The Offensive Strategy of 1903 Football

A word on 1903 by Historian Timothy P. Brown of Football Archaeology

Hi, this is Timothy Brown of footballarchaeology.com. I’m the author of several books on gridiron history, including How Football Became Football. Compared to today, football offenses were exceedingly simple in 1903. The rules and their imagination limited the game’s players and coaches.

The forward pass was illegal, so plays at books did not include downfield passes, play-action screens, quick passes, or draws. All they had were running plays up the middle, to the left, or to the right.

They could run line bucks between the ends, reverses, and criss crosses, or mix up which player ran the ball, including every lineman other than the center. Offenses seldom spread out horizontally.

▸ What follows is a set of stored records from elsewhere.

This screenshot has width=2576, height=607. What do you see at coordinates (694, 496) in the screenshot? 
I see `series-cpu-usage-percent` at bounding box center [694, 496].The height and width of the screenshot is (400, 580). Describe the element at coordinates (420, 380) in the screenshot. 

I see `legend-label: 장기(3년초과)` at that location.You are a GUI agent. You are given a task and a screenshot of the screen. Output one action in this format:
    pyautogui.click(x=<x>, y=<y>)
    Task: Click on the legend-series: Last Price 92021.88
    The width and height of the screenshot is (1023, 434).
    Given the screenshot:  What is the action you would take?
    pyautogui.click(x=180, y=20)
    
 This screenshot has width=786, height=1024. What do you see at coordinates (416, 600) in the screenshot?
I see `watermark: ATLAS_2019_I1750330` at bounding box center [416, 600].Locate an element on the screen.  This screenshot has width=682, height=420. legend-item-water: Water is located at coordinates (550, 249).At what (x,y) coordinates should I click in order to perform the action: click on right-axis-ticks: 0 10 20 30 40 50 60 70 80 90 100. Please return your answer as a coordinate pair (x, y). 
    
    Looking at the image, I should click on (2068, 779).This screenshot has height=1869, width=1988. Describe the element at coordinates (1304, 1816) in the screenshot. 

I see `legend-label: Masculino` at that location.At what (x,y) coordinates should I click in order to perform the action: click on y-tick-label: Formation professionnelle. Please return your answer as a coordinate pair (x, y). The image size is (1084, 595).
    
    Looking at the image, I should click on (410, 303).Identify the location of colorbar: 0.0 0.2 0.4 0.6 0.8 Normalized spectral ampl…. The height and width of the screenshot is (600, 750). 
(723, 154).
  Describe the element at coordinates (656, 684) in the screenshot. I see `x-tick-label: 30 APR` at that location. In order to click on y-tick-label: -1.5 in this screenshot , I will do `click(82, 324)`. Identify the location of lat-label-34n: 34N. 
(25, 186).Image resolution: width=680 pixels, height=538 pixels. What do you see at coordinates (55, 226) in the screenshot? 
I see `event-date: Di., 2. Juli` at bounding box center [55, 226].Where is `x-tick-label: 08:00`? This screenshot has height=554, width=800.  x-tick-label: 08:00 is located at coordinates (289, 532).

Harvard vs. Pennsylvania football game at Harvard Stadium, from Football for Player and Spectator, published in 1905. The photo was presumably taken on October 29, 1904, which was, at the time of publication, the only time the two teams had met at the pictured Harvard Stadium (built in 1903) from Fielding Yost.

They ran from tight formations almost all the time and mostly ran it up the gut, trying to gain five yards and three downs.

Football was a field-position game, especially in evenly matched games, with teams hoping the other guy would make a mistake in their own territory to give our team a chance to score. Following that philosophy, teams often punted on early downs. When in their own territory, teams inside their 20 frequently punted on first down.

Outside the 20, they might try one run.

If they did not make much yardage, they would punt on second down hoping the other team would fumble the ball or make a short punt back to the original team. The other big difference was that the pace of play was like rugby.

As soon as one play ended, the quarterback called the punch play at the line of scrimmage and they snap the ball. They did that over and over during each of the 35-minute halves.